Task prompt :: With pictures excluded, retype exactly every line from the one containing "Click the Escalabilidad" to the end of the records below.

[Opening Supplied entries section]

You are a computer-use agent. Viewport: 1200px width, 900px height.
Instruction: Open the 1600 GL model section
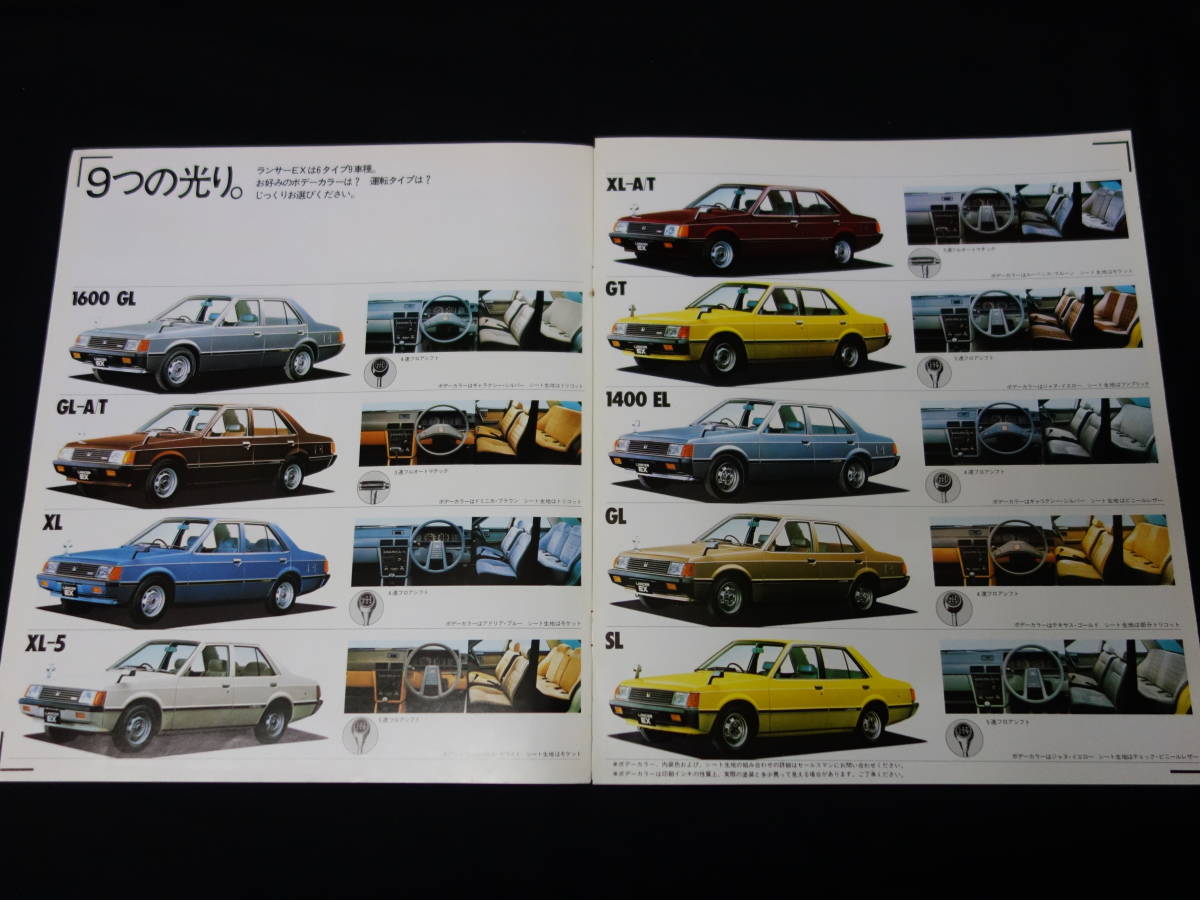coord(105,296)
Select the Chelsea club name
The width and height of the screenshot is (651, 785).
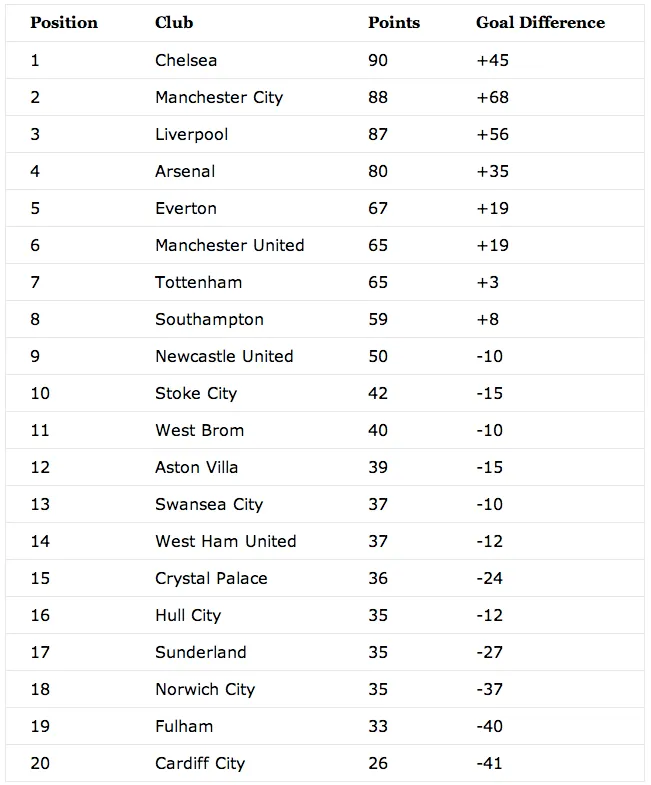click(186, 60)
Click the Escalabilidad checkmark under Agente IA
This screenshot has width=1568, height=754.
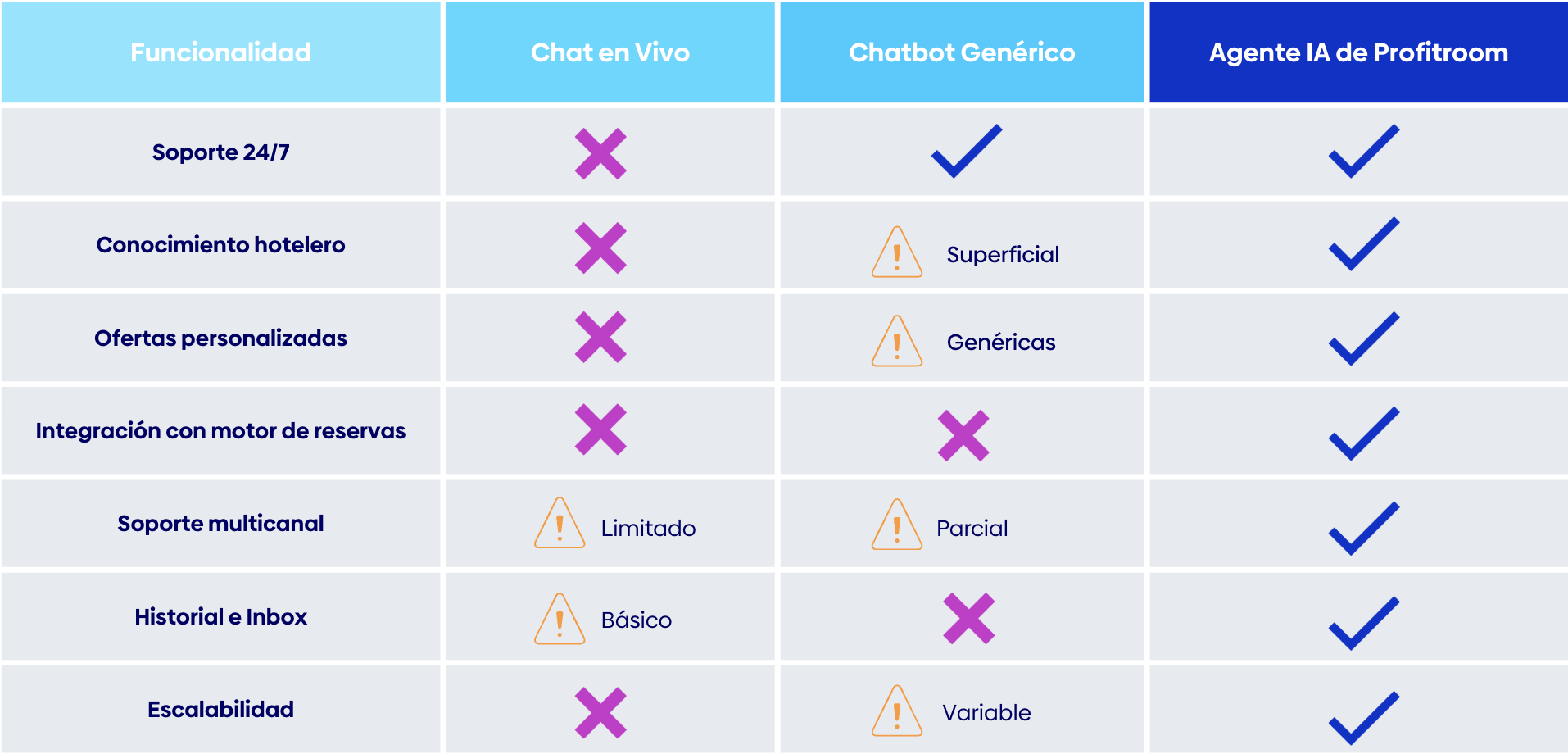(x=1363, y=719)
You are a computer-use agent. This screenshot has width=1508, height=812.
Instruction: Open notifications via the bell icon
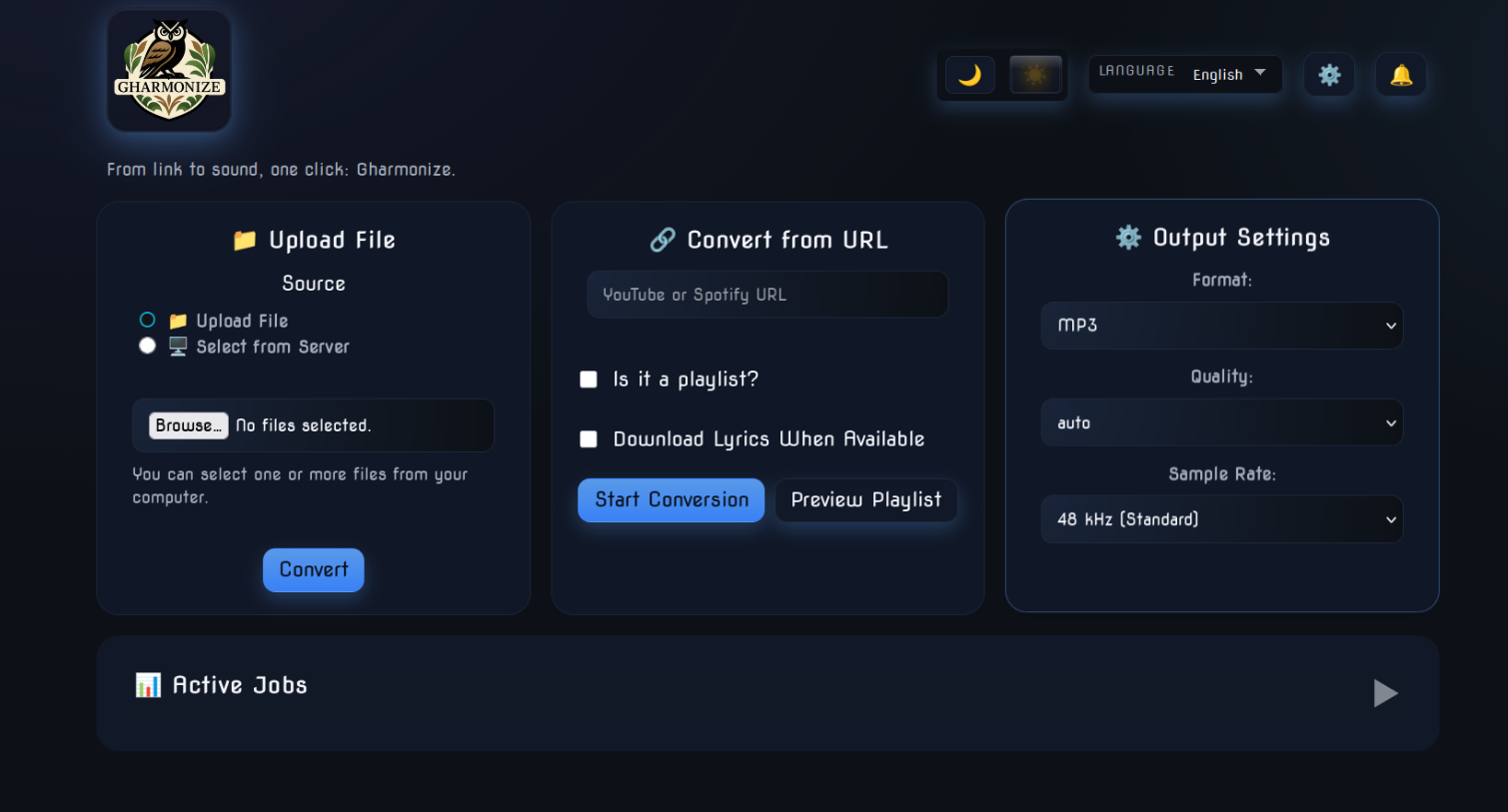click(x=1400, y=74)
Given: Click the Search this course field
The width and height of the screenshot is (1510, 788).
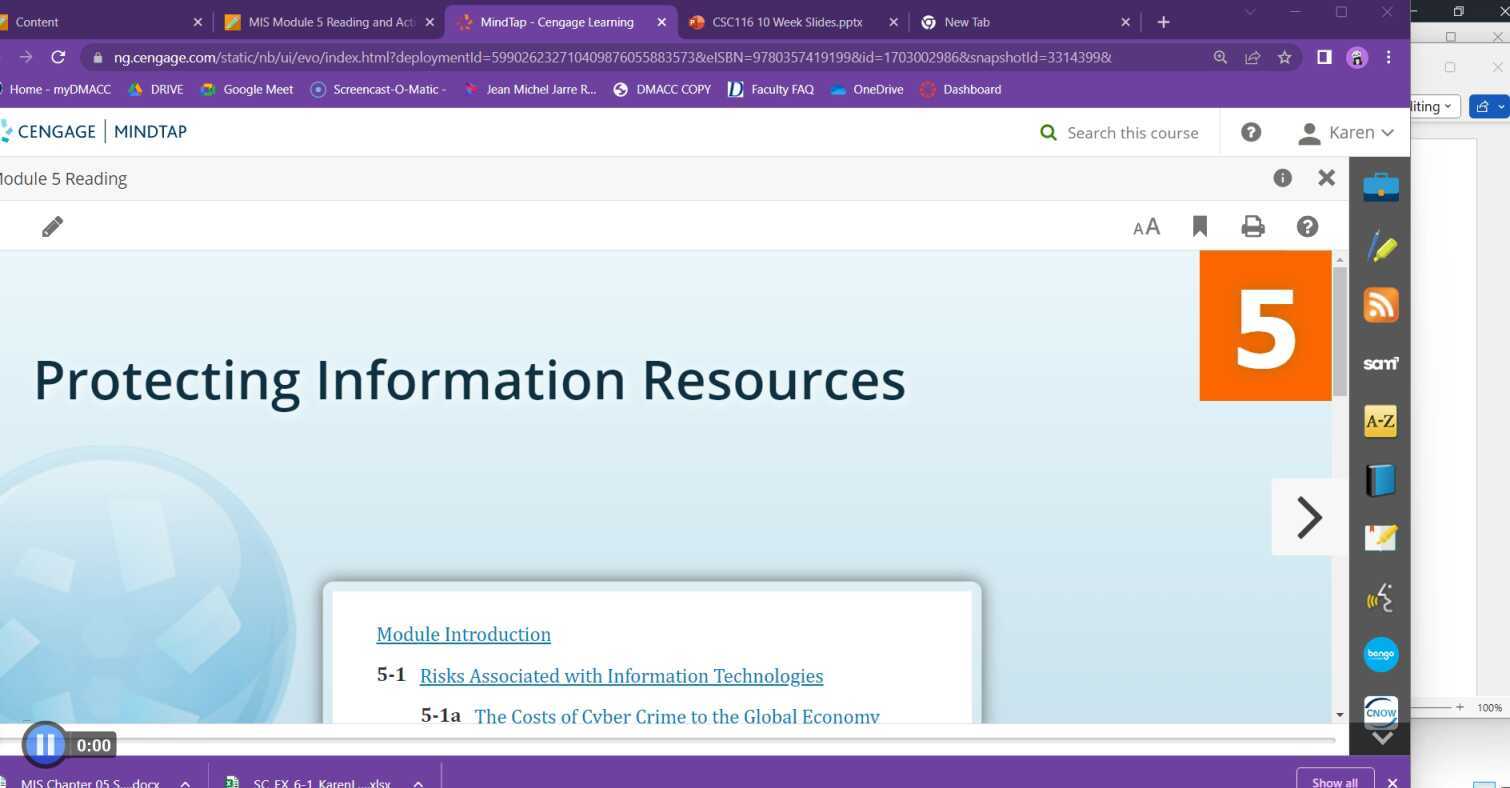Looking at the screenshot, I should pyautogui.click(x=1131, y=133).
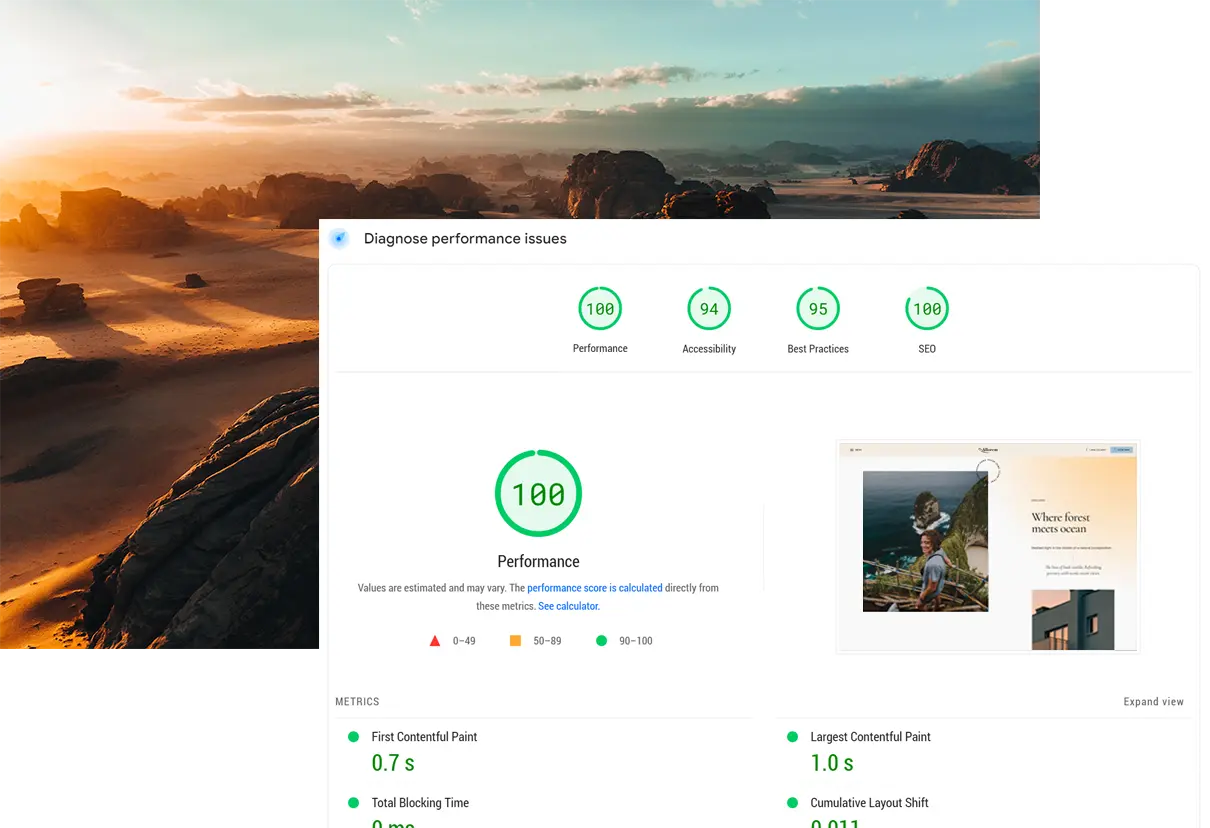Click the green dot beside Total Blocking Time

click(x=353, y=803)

[Closing Supplied entries section]

Output of the exercise ::
Click the Escalabilidad checkmark under Agente IA
This screenshot has width=1568, height=754.
(x=1363, y=719)
You are a computer-use agent. This screenshot has width=1508, height=812.
Instruction: Open notifications via the bell icon
click(x=1400, y=74)
Given: Click the Search this course field
The width and height of the screenshot is (1510, 788).
Looking at the screenshot, I should pyautogui.click(x=1131, y=133).
Click the green dot beside Total Blocking Time

click(x=353, y=803)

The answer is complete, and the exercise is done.